Mesurez avant de choisir
La dureté s’exprime en degrés français. La valeur publiée pour votre commune donne un ordre de grandeur, mais elle varie selon le point de captage et l’état du réseau. Un test au robinet coûte quelques euros et change parfois la capacité retenue.
Demandez à l’installateur la dureté qu’il vise en sortie.

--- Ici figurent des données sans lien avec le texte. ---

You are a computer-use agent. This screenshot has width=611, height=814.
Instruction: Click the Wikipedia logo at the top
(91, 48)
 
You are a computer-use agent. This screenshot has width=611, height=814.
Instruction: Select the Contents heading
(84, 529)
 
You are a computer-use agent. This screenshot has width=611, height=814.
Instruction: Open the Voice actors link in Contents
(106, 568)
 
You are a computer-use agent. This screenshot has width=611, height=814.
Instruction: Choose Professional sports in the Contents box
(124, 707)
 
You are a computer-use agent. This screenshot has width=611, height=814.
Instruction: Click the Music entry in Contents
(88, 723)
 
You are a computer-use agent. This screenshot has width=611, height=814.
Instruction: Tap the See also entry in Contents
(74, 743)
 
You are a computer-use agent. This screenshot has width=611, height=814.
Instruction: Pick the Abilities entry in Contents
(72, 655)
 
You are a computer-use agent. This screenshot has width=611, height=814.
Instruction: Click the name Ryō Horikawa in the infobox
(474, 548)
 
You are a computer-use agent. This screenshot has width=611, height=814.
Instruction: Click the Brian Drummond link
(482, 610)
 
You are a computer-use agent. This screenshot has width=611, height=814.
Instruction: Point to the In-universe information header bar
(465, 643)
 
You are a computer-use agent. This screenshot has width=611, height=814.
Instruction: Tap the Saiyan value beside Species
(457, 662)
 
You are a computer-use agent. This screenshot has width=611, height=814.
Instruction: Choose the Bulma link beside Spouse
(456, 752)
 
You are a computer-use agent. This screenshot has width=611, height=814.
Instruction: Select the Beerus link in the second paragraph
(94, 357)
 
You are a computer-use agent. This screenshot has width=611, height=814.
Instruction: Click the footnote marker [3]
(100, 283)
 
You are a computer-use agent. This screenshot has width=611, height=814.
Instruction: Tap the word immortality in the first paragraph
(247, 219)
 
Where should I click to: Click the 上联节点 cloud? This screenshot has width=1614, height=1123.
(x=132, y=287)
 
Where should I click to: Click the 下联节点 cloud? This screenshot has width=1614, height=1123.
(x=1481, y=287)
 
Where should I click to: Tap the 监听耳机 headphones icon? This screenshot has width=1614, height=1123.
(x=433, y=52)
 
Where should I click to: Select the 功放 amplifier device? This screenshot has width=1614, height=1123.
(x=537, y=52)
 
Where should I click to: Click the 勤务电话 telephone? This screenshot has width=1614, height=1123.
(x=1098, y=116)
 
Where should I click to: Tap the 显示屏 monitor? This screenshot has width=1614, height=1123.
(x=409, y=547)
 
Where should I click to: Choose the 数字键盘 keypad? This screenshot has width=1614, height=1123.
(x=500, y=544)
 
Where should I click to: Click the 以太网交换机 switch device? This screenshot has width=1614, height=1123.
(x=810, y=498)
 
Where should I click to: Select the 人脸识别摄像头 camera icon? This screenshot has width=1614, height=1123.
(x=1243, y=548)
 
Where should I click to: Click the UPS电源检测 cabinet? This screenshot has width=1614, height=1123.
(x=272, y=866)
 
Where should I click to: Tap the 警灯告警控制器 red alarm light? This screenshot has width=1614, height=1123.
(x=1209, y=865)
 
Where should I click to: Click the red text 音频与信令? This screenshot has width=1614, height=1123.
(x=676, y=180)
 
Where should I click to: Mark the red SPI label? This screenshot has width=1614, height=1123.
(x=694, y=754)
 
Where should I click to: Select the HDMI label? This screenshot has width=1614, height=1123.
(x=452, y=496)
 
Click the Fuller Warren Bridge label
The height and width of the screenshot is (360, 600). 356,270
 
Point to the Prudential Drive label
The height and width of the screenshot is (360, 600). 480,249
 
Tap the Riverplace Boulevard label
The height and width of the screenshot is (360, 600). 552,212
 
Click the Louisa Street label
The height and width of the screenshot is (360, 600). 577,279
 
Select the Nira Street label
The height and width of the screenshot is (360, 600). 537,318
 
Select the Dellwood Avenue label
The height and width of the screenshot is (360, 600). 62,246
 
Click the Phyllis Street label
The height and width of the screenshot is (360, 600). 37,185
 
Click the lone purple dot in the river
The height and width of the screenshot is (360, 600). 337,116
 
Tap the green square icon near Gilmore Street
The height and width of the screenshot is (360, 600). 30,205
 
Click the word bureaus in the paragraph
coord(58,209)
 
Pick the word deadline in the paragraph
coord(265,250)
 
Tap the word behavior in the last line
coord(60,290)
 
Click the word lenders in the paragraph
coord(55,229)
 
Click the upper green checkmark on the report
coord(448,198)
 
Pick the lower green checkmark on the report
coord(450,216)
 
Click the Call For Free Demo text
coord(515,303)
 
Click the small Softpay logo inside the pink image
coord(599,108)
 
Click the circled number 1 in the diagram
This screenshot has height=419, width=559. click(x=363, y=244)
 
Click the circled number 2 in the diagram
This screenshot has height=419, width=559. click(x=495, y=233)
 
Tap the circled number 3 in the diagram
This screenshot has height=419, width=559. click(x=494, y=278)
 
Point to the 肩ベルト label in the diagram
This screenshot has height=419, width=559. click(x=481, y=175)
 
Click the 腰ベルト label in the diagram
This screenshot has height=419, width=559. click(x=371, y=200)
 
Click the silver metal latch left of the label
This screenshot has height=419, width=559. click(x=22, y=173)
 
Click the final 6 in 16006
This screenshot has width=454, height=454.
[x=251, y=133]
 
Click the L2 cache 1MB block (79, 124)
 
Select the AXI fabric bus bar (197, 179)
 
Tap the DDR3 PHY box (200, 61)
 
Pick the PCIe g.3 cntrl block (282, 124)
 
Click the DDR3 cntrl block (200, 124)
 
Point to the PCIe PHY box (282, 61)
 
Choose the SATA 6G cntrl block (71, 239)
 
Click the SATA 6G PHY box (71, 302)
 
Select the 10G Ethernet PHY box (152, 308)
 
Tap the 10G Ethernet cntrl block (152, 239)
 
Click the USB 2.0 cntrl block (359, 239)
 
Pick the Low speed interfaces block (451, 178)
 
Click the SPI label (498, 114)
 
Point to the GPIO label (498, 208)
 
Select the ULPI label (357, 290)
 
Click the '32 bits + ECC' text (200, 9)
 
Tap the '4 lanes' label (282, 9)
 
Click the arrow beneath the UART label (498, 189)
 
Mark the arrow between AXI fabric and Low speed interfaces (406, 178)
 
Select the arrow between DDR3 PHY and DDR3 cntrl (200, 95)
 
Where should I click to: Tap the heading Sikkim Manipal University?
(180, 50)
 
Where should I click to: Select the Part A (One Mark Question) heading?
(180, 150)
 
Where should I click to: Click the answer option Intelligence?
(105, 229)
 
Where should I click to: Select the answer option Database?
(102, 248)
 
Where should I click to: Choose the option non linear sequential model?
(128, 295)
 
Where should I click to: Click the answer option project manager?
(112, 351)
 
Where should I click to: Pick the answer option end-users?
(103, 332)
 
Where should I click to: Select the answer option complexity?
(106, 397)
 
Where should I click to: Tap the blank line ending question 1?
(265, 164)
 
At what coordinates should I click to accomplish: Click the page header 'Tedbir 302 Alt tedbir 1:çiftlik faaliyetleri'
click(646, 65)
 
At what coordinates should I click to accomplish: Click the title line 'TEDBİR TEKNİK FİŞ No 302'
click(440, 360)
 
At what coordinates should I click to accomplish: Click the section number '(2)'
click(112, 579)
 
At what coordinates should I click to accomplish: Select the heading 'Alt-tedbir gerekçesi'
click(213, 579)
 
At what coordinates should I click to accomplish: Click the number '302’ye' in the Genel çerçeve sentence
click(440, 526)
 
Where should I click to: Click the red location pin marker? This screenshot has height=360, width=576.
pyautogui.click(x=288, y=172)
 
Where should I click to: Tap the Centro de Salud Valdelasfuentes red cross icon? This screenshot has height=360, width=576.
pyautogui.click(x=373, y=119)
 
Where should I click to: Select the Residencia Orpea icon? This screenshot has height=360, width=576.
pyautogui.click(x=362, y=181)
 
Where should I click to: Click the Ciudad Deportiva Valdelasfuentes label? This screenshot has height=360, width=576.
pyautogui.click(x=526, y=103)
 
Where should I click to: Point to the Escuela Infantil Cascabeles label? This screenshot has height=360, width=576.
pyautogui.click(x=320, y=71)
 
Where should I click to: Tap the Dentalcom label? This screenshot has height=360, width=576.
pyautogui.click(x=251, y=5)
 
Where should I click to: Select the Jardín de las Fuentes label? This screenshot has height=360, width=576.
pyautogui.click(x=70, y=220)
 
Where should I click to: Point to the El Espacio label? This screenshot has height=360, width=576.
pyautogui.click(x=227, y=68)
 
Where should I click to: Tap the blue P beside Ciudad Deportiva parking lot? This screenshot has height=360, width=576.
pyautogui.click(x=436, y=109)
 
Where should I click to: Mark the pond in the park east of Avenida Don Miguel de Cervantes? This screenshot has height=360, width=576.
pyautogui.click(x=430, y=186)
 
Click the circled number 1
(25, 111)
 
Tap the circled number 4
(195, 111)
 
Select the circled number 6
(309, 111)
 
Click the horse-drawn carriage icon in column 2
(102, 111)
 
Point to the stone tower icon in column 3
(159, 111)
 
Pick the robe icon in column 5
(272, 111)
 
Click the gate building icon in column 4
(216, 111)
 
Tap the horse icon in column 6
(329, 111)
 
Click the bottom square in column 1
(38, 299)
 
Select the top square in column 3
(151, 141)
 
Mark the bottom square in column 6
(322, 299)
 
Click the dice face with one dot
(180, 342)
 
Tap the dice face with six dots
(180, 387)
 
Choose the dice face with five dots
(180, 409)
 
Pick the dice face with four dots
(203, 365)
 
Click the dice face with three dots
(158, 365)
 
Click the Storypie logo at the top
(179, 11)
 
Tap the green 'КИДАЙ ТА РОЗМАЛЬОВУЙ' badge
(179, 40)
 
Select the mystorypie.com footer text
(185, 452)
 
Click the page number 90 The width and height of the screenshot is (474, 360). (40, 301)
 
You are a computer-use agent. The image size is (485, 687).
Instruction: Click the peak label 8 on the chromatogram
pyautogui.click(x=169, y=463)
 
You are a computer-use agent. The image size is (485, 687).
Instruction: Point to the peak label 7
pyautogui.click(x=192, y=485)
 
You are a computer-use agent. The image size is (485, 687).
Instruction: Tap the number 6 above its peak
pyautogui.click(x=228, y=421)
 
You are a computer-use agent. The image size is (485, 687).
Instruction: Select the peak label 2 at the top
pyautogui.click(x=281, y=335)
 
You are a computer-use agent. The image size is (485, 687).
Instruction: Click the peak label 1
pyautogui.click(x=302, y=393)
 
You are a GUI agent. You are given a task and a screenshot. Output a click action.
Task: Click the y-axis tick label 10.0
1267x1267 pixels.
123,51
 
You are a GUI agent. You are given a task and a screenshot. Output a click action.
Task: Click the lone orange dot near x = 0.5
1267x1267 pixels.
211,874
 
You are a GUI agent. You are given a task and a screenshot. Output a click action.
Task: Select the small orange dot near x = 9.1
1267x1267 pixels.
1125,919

Une eau ramenée à zéro devient corrosive pour les canalisations : le réglage se fait par mélange avec l’eau non traitée.
Le volume de résine se calcule sur les occupants
Le volume de résine se calcule à partir de la consommation quotidienne et de la dureté d’entrée. Un appareil trop petit régénère sans arrêt et sature aux heures de pointe. Un appareil trop grand consomme du sel et de l’eau pour rien.
Où l’appareil peut réellement se poser
Il lui faut trois choses au même endroit : l’arrivée d’eau générale, une évacuation pour les eaux de régénération, et une prise électrique. En appartement, vérifiez d’abord que l’arrivée est individuelle. En maison, le garage ou le cellier conviennent, à condition de pouvoir y porter les sacs de sel.
Le coût d’usage, sel et eau compris
Un adoucisseur consomme du sel et de l’eau à chaque régénération, et demande un entretien régulier. Demandez ces deux consommations annuelles, la fréquence de remplissage, et le prix de la visite d’entretien. Deux appareils au même prix d’achat peuvent s’écarter nettement sur cinq ans.
Faites enfin figurer le by-pass et une analyse d’eau avant et après pose : c’est la seule preuve que l’installation fait ce qu’elle promet.